UC Santa Barbara

Globally, the rate of emergence of infectious diseases has increased significantly over time. Vector-borne diseases in particular present one of the biggest threats to public health globally. Many of these diseases are zoonotic in nature, meaning they cycle in animal populations but can spillover to infect humans. As such, risk to humans of acquiring a zoonotic disease depends in large part on the distribution and abundance of the reservoir hosts, the species of animals that the pathogen naturally infects, as well as of the vector species. The ecology of many reservoir hosts and vectors is rapidly changing due to ongoing environmental change, which will fundamentally alter human disease risk in the future. To understand how disease risk may be forecasted to change requires an understanding of the drivers of the distribution and abundance of pathogens, disease vectors and reservoir hosts.

This research uses Lyme disease in California as a model system to understand the drivers of zoonotic disease risk on a rapidly changing planet, particularly for vector-borne diseases. Specifically, it investigates the following questions: 1) are there latitudinal differences in the seasonal activity patterns of the primary tick vector, Ixodes pacificus, in California, and might these differences be driven by climate? 2) What abiotic and environmental factors drive tick abundance and infection prevalence with the causative agent of Lyme disease, Borrelia burgdorferi sensu stricto, in southern California? 3) What are the effects of large-scale, intense ecological disturbances, namely wildfire, on the ecology of Lyme disease in the far western US?

To address these questions, I use a combination of field, laboratory and statistical methods including field collection of samples (ticks and tissue samples from host animals), DNA extraction and polymerase chain reaction (PCR) in the laboratory for analysis of infection, and statistical and GIS-based analysis of field-derived and public data sets.

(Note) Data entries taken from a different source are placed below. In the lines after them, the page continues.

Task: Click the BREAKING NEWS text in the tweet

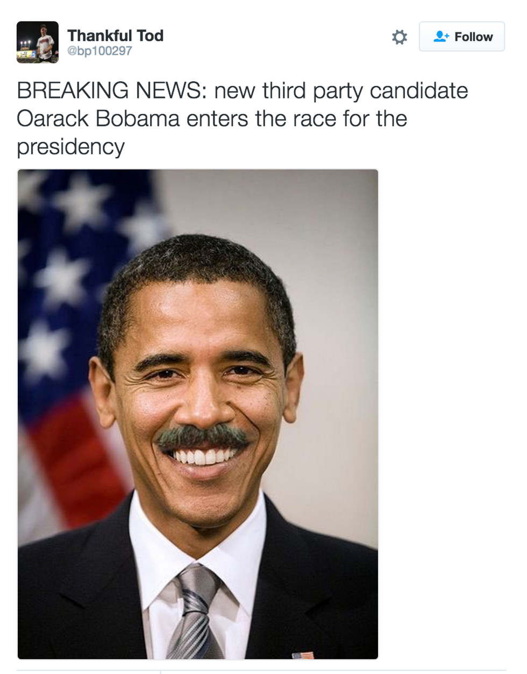Action: coord(112,91)
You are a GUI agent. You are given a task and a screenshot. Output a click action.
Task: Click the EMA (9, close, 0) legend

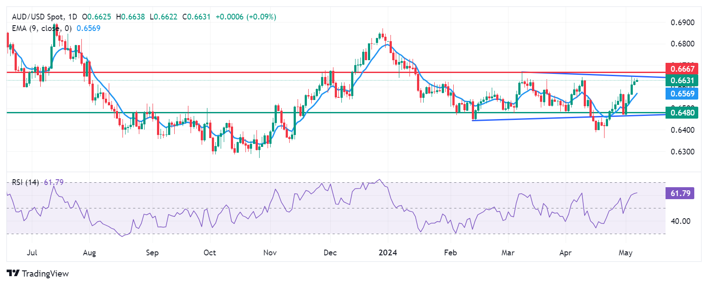coord(42,28)
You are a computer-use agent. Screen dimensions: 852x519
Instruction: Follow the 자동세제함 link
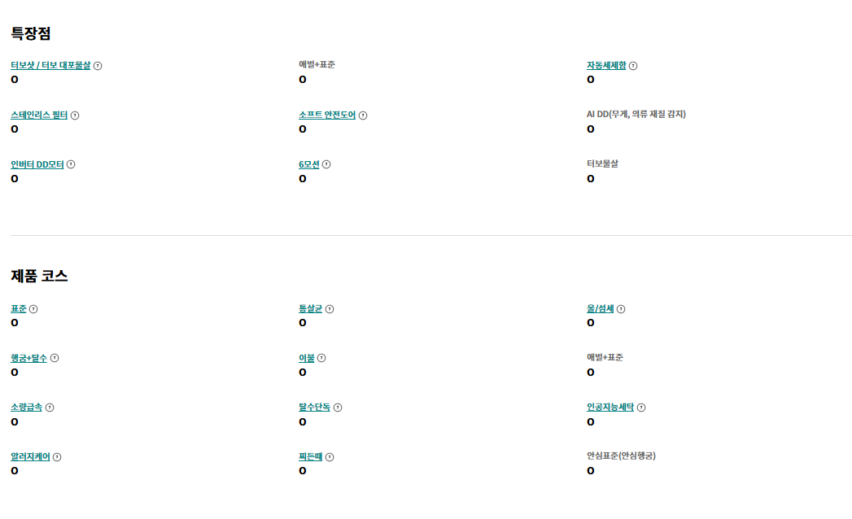click(606, 65)
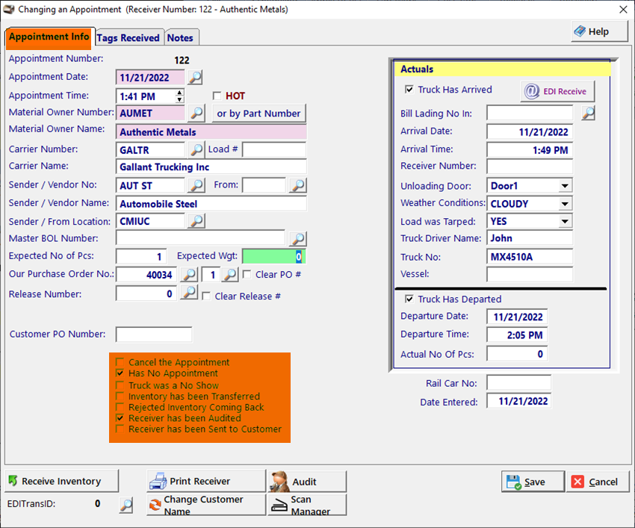Uncheck Truck Has Departed
This screenshot has height=528, width=635.
409,299
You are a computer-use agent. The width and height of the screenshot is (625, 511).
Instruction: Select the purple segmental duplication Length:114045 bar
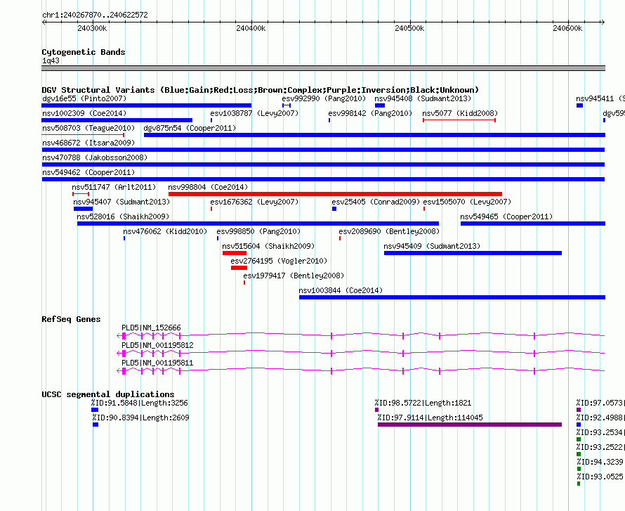(470, 425)
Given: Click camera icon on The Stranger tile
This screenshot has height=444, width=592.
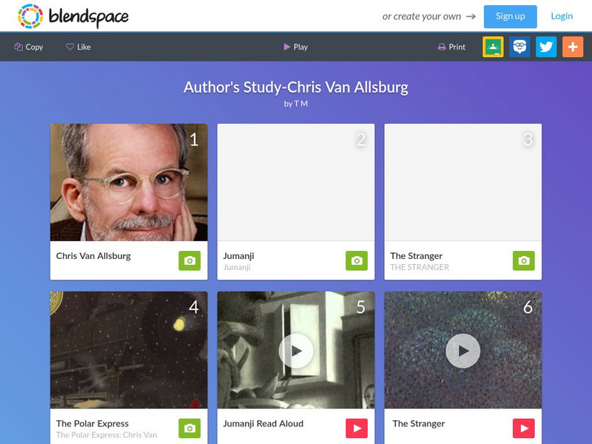Looking at the screenshot, I should point(524,260).
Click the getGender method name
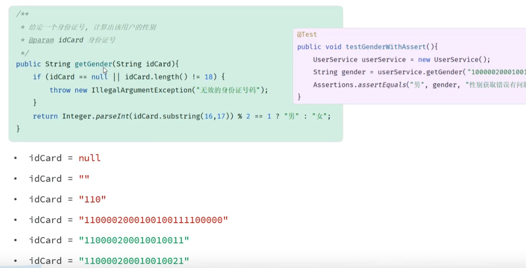 coord(93,64)
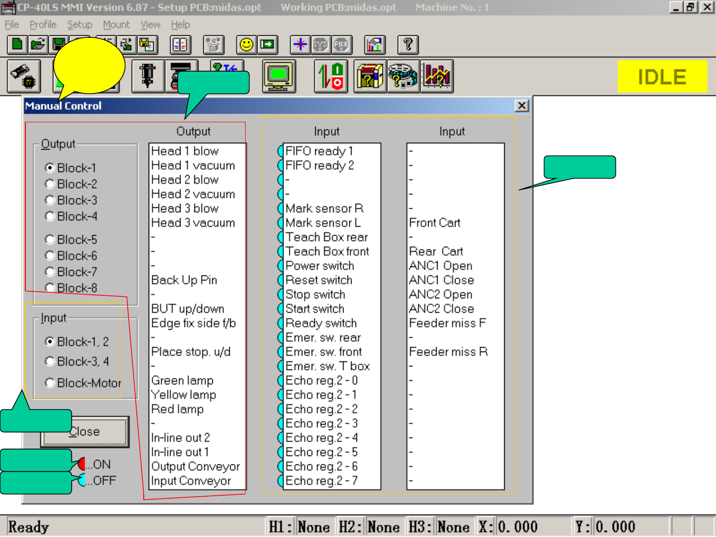Click the new file toolbar icon

[17, 45]
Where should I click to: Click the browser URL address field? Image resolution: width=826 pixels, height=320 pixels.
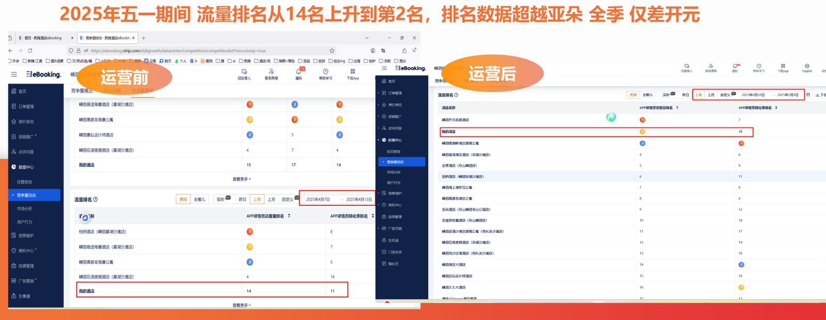[207, 51]
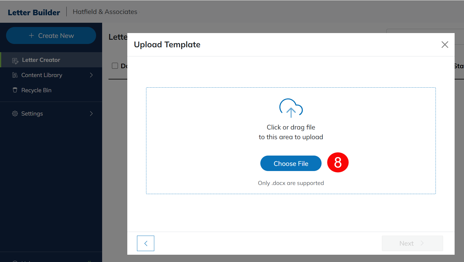464x262 pixels.
Task: Click the Letter Builder logo
Action: tap(34, 12)
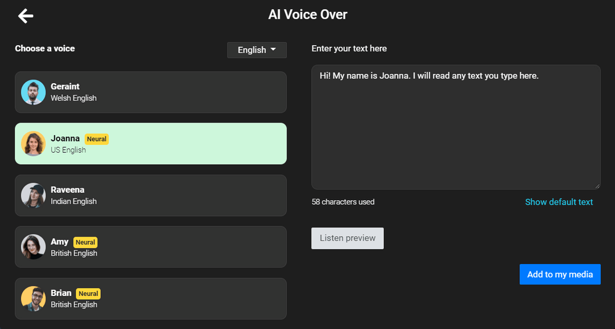Image resolution: width=615 pixels, height=329 pixels.
Task: Select the Amy British English voice
Action: pos(150,247)
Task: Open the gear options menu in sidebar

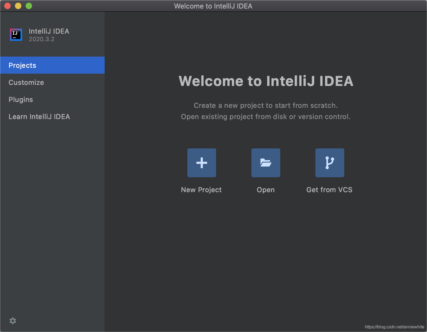Action: (x=13, y=321)
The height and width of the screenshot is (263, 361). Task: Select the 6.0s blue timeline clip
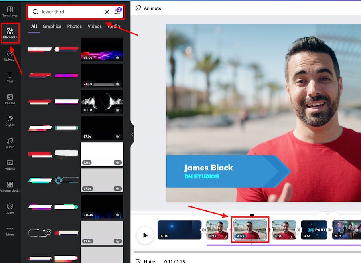point(179,230)
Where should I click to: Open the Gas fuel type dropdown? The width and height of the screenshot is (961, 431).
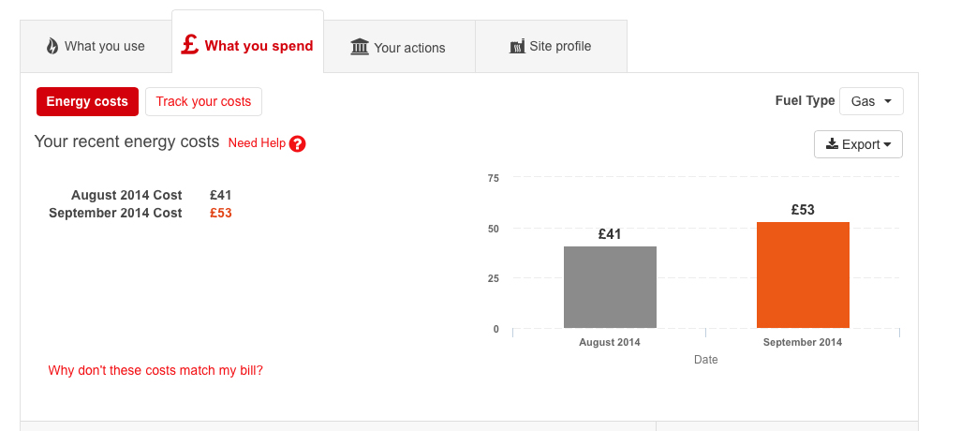point(871,101)
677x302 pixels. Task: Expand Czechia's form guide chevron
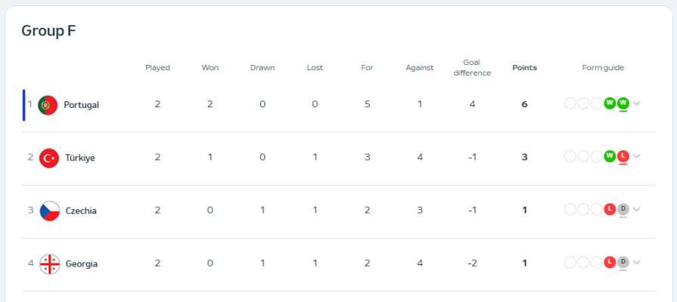[x=637, y=209]
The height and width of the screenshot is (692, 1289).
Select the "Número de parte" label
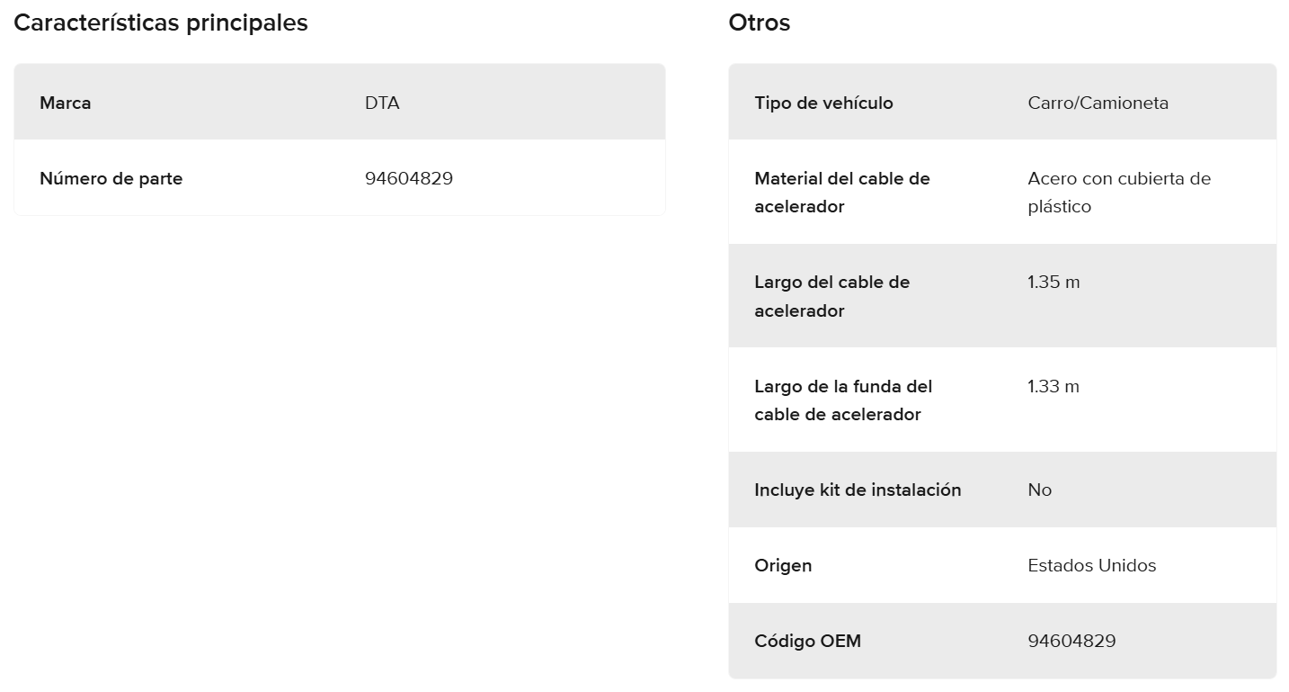tap(111, 178)
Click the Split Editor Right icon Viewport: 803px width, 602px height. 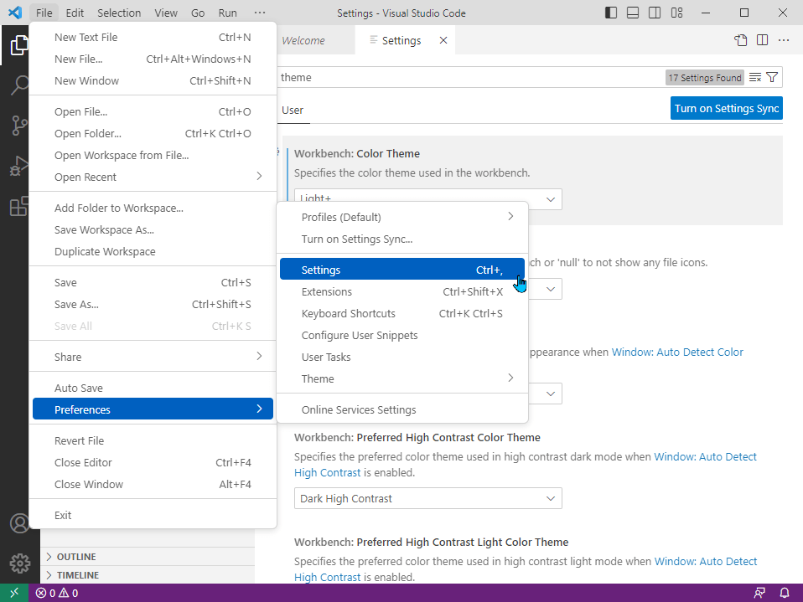click(762, 40)
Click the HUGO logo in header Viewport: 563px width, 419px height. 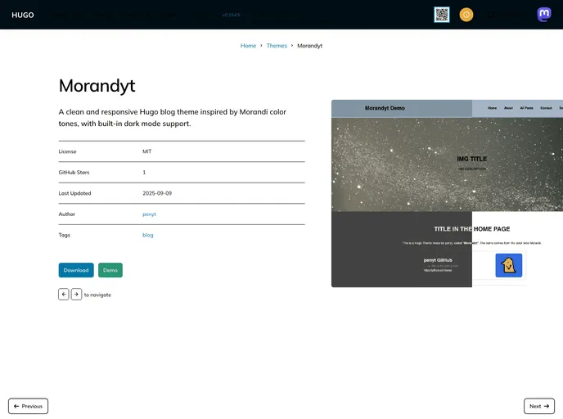[x=23, y=15]
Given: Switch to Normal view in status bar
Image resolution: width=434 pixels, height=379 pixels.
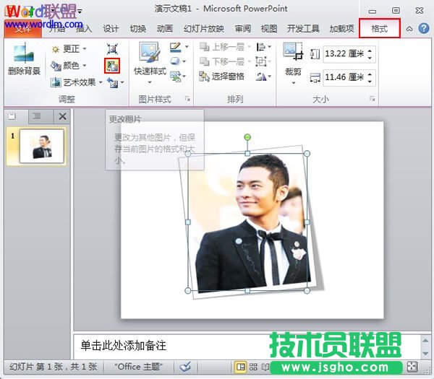Looking at the screenshot, I should click(239, 367).
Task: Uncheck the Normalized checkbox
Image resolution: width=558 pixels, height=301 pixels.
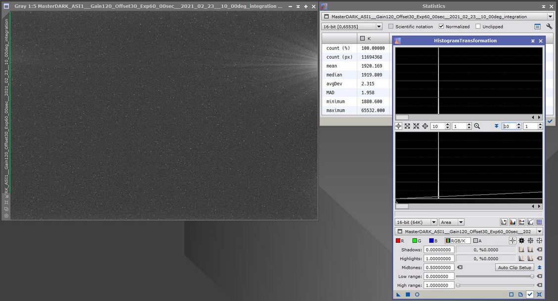Action: (441, 27)
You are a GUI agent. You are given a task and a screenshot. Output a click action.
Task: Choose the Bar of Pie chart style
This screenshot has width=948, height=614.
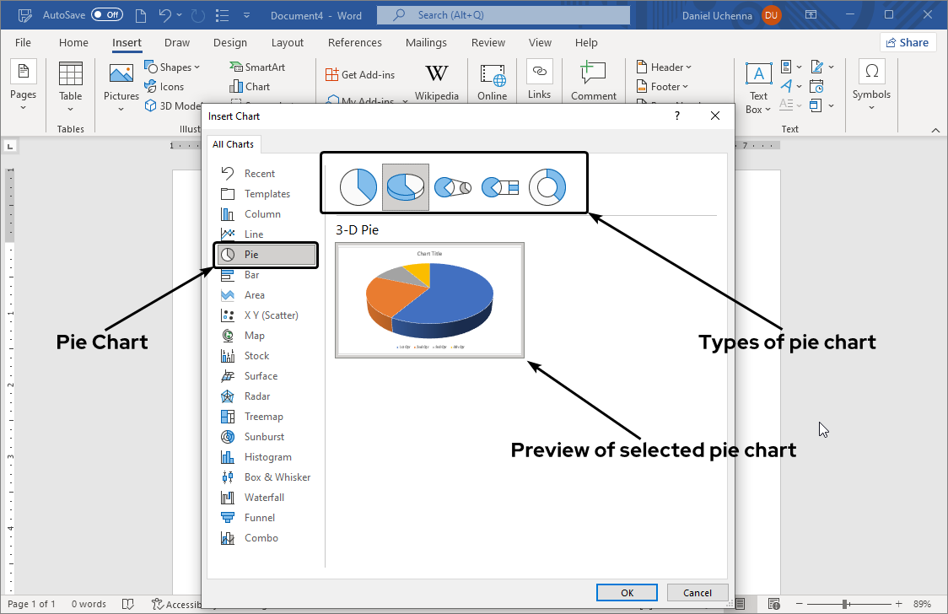tap(499, 186)
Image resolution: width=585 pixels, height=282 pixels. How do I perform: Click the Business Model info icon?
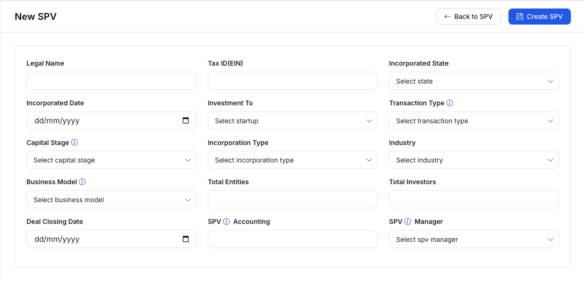click(82, 182)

I find that tick vector activity patterns in southern California are highly truncated, and tick density is significantly lower than in northern California where human Lyme disease incidence is higher. This suggests much lower tick-borne disease risk in southern California, which I broadly attribute to the hotter, drier climate in this region. This has implications for reduced tick-borne disease risk under future climate change, in contrast with the predictions made for numerous other emerging diseases (Chapter 1). Additionally, I identify dense oak woodlands as the highest risk habitats for I. pacificus tick encounter in southern California. I also find densities of small vertebrate hosts to be significant predictors of tick abundance, though found a shift in the relative importance of host availability and habitat characteristics in predicting juvenile tick abundance as California’s historic drought intensified. This finding suggests that habitat providing suitable microclimates for tick survivorship became centrally important to patterns of abundance in the face of adverse abiotic conditions. This further suggests that predicted climate change in California may act as an important limiting factor on I. pacificus populations. And, despite the low risk of human Lyme disease infection posed by I. pacificus in southern California, comparatively high rates of infection were found in other tick species, suggesting that enzootic transmission of tick-borne borreliae may be more common in southern California than previously suspected (Chapter 2).

Finally, I find that wildfire disturbance, which is projected to become more severe under climate change, initially increases tick-borne disease risk in the year following fire, with this effect reversing in subsequent years. Tick abundance was elevated in plots sampled within the perimeter of a recent wildfire in Santa Barbara County, California in the year following the fire, though declined precipitously in following years. Also notable was the finding that populations of one of the primary reservoir hosts for the Lyme bacteria, dusky-footed woodrats (Neotoma fuscipes), were eliminated within the perimeter of the fire. In contrast, populations of western fence lizards (Sceloporus occidentalis), considered to be “non-competent hosts” for the bacteria because they cleanse feeding ticks of infection and do not carry the pathogen, were unaffected by the wildfire. Taken together with significantly reduced tick populations within the fire perimeter following the fire, this evidence suggests that wildfire disturbance may ultimately reduce tick-borne disease risk for multiple years following wildfire in California (Chapter 3).

Ongoing environmental change has already led to disease emergence across the globe, with consequences for human health. Further, the way in which environmental change is expected to impact the ecology of infectious diseases is challenging to predict and poorly understood for many disease systems. My dissertation research informs some of these key gaps in our understanding of tick-borne disease in the western US under environmental change.